Don't forget Rafe, this is only Sprints! they WERE building other models of Dolomite too! In much bigger numbers. And the Sprint was only ever a fairly limited edition, top of the range model, with a mere 21000+ cars built in 7 years. The numbers may be more than reversed now, with more surviving Sprints than all the other models combined, but it was not like that in production times.
Steve
Were they bothered about Sprint production much after they'd made the 5000 needed in 1973?
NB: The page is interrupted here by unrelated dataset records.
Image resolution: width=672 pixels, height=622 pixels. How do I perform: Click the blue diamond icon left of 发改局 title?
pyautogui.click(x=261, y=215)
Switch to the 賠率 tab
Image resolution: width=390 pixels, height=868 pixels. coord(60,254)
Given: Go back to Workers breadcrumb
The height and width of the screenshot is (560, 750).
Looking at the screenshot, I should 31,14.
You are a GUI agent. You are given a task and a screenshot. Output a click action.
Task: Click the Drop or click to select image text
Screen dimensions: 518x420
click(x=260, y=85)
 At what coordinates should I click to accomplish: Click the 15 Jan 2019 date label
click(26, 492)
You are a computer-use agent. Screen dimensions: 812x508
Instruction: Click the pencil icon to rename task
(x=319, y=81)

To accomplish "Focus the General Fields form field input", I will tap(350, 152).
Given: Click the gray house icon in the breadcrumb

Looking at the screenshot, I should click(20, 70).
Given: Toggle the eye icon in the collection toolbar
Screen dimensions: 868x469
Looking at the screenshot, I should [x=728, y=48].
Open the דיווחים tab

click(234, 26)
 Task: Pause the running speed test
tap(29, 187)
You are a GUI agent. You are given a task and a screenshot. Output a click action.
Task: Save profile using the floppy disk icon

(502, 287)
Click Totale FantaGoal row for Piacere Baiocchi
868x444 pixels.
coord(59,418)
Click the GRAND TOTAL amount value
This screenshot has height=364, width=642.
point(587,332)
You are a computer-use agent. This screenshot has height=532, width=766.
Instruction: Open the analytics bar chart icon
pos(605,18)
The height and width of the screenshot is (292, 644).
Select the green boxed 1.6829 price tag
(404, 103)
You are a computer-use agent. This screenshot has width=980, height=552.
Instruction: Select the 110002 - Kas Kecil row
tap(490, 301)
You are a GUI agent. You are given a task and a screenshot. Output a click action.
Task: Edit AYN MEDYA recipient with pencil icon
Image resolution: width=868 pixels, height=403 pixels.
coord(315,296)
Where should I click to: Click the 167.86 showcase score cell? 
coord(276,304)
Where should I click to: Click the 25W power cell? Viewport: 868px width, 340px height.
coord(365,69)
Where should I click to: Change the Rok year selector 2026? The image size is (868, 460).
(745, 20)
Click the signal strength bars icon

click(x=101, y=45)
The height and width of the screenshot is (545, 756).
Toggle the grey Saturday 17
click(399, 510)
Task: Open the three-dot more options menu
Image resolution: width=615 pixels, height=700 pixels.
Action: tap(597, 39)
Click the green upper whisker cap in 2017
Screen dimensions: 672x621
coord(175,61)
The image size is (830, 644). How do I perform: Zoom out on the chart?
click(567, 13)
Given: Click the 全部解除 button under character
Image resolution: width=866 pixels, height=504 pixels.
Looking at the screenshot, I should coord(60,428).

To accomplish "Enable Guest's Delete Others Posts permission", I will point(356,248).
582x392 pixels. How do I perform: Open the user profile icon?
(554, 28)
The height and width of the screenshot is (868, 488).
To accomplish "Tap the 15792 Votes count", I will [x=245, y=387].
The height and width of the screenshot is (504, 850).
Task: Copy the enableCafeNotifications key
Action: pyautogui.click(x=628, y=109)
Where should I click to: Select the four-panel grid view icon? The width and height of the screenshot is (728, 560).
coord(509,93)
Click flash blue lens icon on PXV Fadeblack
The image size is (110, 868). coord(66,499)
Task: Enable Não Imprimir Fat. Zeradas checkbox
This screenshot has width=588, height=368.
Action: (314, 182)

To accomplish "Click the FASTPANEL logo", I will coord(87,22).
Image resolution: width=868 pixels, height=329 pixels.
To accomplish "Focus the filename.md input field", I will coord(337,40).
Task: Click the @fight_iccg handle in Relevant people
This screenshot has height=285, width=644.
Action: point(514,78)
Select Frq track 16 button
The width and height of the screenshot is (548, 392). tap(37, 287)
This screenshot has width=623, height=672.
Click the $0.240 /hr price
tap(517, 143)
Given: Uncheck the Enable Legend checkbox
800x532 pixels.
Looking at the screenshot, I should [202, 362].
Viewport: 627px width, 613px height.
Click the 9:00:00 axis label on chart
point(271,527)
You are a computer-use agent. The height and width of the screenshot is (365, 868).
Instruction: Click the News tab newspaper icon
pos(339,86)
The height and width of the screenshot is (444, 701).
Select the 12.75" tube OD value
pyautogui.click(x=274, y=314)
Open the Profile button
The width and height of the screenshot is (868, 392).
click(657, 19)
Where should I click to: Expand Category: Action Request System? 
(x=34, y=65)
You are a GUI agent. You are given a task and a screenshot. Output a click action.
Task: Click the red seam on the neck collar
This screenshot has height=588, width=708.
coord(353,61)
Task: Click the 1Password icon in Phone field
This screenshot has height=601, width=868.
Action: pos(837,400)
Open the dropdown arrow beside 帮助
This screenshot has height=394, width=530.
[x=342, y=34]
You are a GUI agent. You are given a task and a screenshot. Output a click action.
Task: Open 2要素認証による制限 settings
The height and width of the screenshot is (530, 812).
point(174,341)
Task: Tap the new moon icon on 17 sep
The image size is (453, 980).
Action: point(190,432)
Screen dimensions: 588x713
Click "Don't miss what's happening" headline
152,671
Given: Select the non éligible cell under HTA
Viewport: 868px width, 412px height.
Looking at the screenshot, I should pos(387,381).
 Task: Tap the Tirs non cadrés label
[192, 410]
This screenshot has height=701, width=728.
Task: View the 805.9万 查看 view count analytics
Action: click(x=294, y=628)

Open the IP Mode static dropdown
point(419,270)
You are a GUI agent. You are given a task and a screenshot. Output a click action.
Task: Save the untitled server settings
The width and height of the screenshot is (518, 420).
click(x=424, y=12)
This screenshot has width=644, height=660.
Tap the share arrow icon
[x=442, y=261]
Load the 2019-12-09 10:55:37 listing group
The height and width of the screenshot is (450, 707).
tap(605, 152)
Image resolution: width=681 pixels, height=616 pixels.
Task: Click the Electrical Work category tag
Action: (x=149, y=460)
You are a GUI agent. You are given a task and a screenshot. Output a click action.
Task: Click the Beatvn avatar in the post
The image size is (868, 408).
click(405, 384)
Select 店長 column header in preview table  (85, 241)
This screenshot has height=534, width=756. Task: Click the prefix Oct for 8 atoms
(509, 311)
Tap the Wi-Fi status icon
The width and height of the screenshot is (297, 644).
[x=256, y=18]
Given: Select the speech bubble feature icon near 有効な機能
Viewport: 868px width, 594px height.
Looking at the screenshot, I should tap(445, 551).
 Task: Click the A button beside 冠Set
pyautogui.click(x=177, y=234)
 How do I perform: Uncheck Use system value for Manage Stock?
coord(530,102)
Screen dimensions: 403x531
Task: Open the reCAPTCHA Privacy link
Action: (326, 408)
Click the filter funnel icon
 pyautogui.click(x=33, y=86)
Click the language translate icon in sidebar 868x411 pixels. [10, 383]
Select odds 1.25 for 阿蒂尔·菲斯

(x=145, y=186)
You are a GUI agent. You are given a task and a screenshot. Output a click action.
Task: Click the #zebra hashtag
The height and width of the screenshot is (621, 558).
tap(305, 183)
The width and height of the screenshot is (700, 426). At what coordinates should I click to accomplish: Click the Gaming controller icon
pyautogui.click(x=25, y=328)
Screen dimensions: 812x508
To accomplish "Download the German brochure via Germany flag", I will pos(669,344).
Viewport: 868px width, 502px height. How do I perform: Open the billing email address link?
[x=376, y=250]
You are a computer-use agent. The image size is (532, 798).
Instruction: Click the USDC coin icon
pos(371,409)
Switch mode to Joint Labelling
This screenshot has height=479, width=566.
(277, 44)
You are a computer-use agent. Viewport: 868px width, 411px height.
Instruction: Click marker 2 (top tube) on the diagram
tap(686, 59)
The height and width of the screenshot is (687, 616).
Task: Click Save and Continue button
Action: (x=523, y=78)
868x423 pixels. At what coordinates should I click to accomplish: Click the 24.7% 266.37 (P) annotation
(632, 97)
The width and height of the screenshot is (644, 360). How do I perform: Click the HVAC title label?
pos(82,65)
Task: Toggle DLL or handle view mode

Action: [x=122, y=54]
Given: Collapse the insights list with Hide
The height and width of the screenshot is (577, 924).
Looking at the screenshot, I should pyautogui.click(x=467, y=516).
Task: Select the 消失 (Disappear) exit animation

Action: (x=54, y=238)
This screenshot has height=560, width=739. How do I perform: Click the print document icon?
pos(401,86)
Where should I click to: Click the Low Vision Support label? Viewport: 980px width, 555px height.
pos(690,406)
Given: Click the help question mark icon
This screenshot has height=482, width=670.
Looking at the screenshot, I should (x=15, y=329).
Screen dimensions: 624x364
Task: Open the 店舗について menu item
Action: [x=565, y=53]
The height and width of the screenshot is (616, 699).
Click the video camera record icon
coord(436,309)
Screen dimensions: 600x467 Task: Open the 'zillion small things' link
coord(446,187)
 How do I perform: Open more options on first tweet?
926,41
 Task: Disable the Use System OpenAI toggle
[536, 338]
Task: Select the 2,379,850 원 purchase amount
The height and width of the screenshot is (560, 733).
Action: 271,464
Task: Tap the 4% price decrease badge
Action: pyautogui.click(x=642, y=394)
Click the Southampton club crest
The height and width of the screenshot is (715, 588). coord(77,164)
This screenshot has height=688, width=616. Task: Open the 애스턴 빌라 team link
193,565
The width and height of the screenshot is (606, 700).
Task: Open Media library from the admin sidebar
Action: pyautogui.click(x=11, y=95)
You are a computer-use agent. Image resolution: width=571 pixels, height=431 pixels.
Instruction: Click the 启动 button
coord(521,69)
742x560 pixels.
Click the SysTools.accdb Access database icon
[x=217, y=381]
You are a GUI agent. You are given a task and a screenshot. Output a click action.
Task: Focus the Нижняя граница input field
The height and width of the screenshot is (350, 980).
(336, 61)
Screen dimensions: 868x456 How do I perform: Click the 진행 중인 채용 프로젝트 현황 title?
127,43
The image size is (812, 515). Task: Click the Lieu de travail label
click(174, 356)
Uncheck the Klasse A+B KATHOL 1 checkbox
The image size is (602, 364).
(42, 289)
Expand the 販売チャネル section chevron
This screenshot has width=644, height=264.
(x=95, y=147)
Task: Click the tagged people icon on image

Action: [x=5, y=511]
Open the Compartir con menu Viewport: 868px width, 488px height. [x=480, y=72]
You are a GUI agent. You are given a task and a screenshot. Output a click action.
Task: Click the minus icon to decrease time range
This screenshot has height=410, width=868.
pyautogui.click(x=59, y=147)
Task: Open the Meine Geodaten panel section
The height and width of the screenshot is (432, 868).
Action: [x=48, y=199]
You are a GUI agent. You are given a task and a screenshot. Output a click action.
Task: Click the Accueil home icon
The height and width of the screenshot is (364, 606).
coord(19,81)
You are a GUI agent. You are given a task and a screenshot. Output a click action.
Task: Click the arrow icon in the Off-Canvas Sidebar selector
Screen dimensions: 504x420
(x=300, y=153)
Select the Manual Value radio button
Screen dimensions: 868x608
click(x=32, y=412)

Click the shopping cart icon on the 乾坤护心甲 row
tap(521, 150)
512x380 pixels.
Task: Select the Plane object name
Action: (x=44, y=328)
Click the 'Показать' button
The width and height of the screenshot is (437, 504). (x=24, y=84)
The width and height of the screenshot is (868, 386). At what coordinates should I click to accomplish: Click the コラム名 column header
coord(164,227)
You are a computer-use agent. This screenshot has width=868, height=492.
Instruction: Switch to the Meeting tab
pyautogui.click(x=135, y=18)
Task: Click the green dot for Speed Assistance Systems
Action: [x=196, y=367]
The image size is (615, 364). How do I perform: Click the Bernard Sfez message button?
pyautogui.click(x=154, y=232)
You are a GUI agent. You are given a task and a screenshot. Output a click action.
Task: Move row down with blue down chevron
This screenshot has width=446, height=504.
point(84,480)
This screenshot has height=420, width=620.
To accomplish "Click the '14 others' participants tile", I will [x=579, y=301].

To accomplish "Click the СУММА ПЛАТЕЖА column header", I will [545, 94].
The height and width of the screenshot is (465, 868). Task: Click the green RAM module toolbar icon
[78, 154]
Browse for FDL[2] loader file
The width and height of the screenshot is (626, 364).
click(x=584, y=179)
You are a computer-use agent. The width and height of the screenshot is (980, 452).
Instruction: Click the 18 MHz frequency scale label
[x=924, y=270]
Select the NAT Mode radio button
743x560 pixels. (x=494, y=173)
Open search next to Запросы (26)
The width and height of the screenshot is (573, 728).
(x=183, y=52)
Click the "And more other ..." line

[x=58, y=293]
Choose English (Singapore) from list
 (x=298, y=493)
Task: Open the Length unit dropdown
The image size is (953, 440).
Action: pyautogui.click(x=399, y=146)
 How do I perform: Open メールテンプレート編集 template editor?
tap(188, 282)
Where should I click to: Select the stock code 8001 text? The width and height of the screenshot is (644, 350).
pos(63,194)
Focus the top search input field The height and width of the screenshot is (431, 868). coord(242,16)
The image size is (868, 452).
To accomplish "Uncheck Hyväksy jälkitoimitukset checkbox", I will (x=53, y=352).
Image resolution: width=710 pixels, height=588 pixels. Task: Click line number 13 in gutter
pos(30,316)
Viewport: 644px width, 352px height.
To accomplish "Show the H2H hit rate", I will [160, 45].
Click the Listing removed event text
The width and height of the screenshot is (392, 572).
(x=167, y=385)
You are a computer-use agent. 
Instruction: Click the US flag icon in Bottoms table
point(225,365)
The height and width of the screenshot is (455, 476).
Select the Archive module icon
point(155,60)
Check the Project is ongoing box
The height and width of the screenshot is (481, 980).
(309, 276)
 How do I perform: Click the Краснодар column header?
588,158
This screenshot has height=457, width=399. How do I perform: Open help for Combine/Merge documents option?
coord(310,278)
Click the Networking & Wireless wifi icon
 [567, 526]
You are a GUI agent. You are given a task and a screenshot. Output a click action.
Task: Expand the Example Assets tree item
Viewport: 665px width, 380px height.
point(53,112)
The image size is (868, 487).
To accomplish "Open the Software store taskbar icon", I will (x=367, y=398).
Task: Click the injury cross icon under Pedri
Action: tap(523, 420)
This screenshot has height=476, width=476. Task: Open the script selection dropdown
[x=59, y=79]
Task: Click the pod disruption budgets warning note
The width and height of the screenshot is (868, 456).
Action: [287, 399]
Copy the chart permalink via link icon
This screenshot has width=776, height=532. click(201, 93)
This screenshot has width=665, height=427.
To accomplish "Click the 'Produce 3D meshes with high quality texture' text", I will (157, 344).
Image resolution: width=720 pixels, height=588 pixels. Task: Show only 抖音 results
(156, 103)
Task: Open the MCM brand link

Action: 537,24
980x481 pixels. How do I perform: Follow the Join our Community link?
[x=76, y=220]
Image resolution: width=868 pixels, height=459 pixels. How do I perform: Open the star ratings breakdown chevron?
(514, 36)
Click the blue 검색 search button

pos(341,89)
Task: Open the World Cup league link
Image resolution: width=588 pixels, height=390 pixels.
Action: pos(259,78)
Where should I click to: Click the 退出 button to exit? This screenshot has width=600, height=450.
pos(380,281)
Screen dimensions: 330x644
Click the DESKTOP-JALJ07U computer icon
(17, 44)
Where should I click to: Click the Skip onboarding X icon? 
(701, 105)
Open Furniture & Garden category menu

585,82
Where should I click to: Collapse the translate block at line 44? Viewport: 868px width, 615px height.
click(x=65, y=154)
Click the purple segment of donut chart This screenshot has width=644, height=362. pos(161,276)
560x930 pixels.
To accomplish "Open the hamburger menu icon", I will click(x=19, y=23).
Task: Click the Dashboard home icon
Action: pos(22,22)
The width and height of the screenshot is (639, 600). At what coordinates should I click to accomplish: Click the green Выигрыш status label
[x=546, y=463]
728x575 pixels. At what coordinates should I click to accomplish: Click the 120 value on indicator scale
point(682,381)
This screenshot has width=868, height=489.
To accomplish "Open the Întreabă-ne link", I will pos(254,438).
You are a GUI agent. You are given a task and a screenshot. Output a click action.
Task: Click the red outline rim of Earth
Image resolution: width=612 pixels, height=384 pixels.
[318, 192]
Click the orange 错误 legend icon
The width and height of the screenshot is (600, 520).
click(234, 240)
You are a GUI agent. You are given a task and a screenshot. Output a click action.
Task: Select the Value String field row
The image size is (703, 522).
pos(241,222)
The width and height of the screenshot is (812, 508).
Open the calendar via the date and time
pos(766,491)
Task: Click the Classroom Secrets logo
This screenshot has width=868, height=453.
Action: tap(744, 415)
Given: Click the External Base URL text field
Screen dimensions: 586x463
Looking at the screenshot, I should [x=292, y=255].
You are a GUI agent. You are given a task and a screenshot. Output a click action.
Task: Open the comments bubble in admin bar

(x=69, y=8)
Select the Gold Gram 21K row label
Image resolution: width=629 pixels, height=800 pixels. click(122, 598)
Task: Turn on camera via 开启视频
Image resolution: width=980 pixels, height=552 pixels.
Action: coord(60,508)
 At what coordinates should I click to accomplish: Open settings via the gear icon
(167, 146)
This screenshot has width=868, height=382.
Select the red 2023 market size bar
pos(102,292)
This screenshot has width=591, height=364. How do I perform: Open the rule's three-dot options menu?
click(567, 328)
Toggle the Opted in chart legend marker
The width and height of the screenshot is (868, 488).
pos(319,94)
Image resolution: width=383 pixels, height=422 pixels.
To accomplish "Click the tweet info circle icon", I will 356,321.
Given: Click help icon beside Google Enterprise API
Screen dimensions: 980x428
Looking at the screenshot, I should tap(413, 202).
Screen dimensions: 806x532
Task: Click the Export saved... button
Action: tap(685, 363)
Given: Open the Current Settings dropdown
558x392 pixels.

I thought they only continued any because they could only race it for 4 years after production stopped (changed to 5 years in Appendix J 1975). Also, when the slant-four cost-reduction programme was cancelled with the first death of SD2, the O-series engine was getting all the development funding. They were going to put that in the TR7 till about 1980.
Graham
I don't know much about the O series development, but Sprints are a different thing! It was never a Homologation special, like the TR7 Sprint was and I rather fancy that the original Triumph plan for the slant motor was that it WOULD have replaced the venerable inline 6 in the T2000 and it's replacement, had not the SD1 come along (which was originally designated RT1)
The first 2000 (not 5000) Sprints, all in Mimosa yellow, were built prior to the model launch in June 73 and it was a kind of "put a toe in the water" experiment, to see if they would sell! When they did, production recommenced around August 73 and a range of colours and trim options became available. But the Sprint was ALWAYS a niche market, production hotrod, in the same fashion as the RS2000 Escort, Droop Snoot Firenza, HS Chevette etc and as such, never built or sold in large numbers. In a sense, it was the rally and race winning hook they used to catch customers for the lower output models.